Une question de morale ou de principe, c’est selon. Une chose est sûre, en octobre dernier, au Tampon, la présence d’une sorcière sur l’affiche de la fête de Kala collée en face de l’église du centre n’a pas franchement plu au curé de la paroisse.
Avec l’appui de deux élus, celui-ci est vivement monté au créneau en exigeant le retrait de la publicité. La mairie s’est aussitôt exécutée envoyant, le samedi matin, du personnel pour retirer l’affiche du sacrilège. Depuis quelques années, les exemples de ce type, réclamant le retrait ou l’annulation de certains événements, se multiplient à la Réunion. Il y a deux ans, la ville de Saint-Denis a fait sensation en demandant le retrait d’une publicité pour un opérateur satellite. L’image tentait de reprendre l’affiche célèbre d’un film d’Hitchcock avec un poignard au premier plan et une femme complètement paniquée en arrière-plan. La commune a obtenu gain de cause : l’affiche a immédiatement été modifiée.
Quelques mois plus tôt, les mêmes causes avaient produit les mêmes effets. La mairie avait dénoncé la publicité pour le salon du deux roues où une femme apparaissait en string. "Mes propres enfants m’ont interpellée lorsqu’ils ont vu cette publicité, affirme Monique Orphée, 1ère adjointe de Saint-Denis à l’origine d’une charte pour le respect de la femme. Si on ne leur explique pas ce genre d’images, ils peuvent être perturbés, s’interroger sur l’image de la femme et l’assimiler à un simple objet de consommation et de plaisir." Dans un département où les violences faites aux femmes sont très supérieures aux moyennes de la métropole*, l’utilisation abusive de l’image de la femme est régulièrement condamnée. Au point d’en arriver à demander l’annulation de la venue du rappeur Orelsan, coupable d’avoir diffusé, en 2009, une chanson intitulée "Sale pute". Tout ça, au nom de la morale ? "Non. La morale est une considération judéo-chrétienne. On peut d’ailleurs faire passer des choses extrêmement violentes en son nom. J’ai vécu à Mayotte et je sais qu’une fille ayant eu des rapports sexuels hors mariage s’est fait attacher puis brûler les mains par son propre père sans qu’il y ait de réactions négatives. Notre combat n’est pas non plus une question d’éthique. Il s’agit davantage de poser les bons repères dans notre société", affirme Leyla Atoui, vice-présidente de l’association Femmes 974 et montée au créneau récemment pour demander l’annulation du concert d’Orelsan au prochain Sakifo. "Ce n’est pas une question de morale, concède également Monique Orphée. Notre action vise simplement à interpeller les publicitaires pour montrer qu’on n’est pas obligé d’utiliser l’image de la femme pour vendre un produit".
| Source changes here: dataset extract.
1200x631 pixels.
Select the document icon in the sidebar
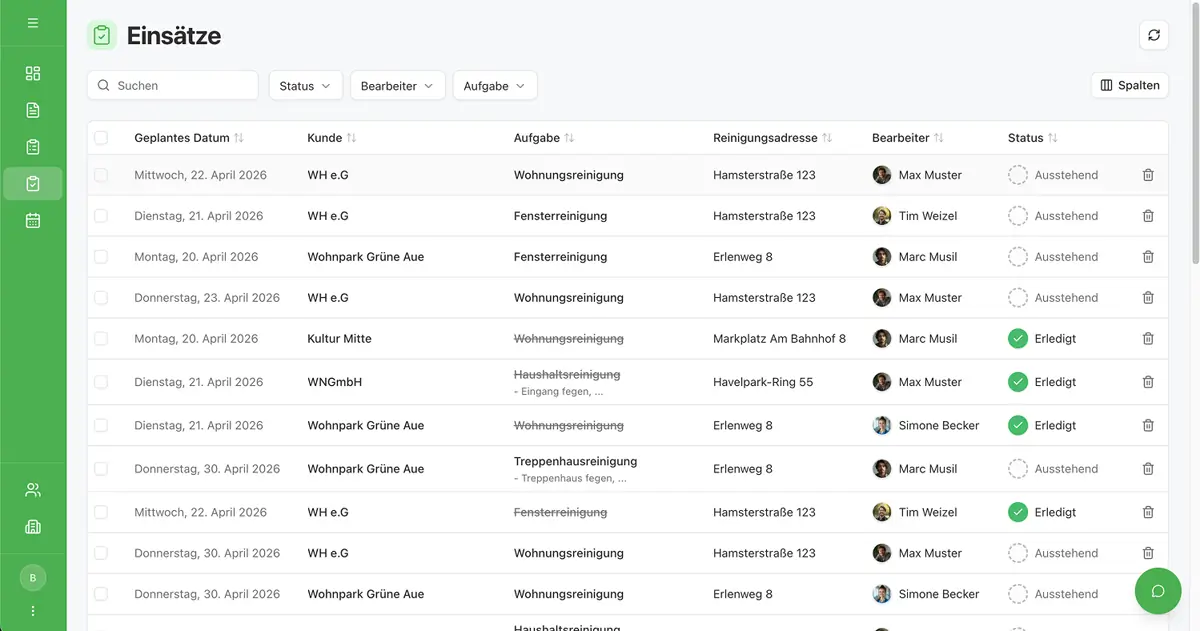pyautogui.click(x=32, y=109)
Miss Mamie plutôt que Mini Miss
Passée plus inaperçue, l’annulation du casting Princess Réunion sous la pression de l’Union des femmes réunionnaises (UFR), fin mars, a une nouvelle fois démontré la puissance de certaines associations. "Il y a quelques années, peut-être qu’on baignait encore dans l’illusion de l’égalité homme-femme. Beaucoup de gens ont envie de briser le silence. Mais sur de nombreux sujets, on n’est pas libre de parler", regrette Leyla Atoui. "Les gens ne se mobilisent pas assez, nuance Monique Orphée. Alors effectivement, quelques associations sont très offensives et imposent leur vision. C’est une bonne chose".
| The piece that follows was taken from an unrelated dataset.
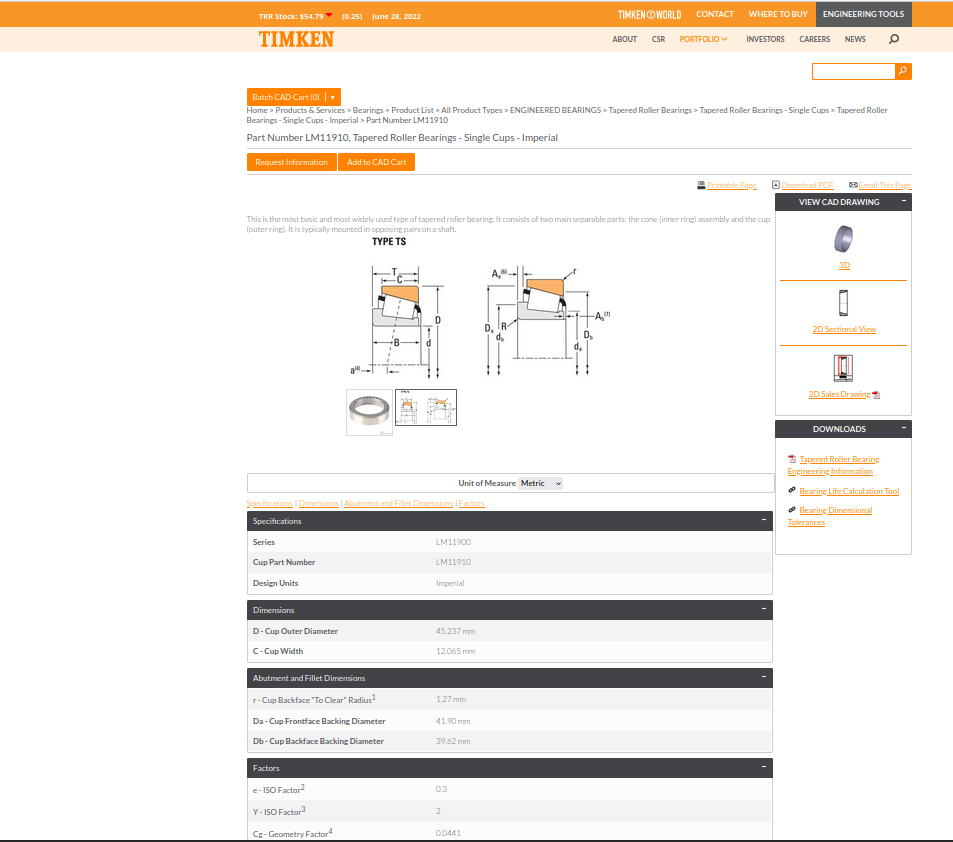Click the Add to CAD Cart button
Image resolution: width=953 pixels, height=842 pixels.
point(376,162)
Les violences faites aux femmes ne sont pas la seule raison d’une certaine exigence de valeurs morales. Publicitaires, humoristes, collectivités… De nombreux observateurs de la société se confrontent au quotidien à cette problématique. "On fait très attention à ne pas être partenaire de n’importe quel événement, confie Dominique Picardo, directeur de la communication à la mairie du Tampon. Avant, il y avait des concours de mini-miss. Aujourd’hui, c’est plutôt miss mamie. Il y a clairement un retour du politiquement correct et en tant que collectivité, on fait très attention à ne froisser personne. On constate une montée des droits et une baisse des devoirs".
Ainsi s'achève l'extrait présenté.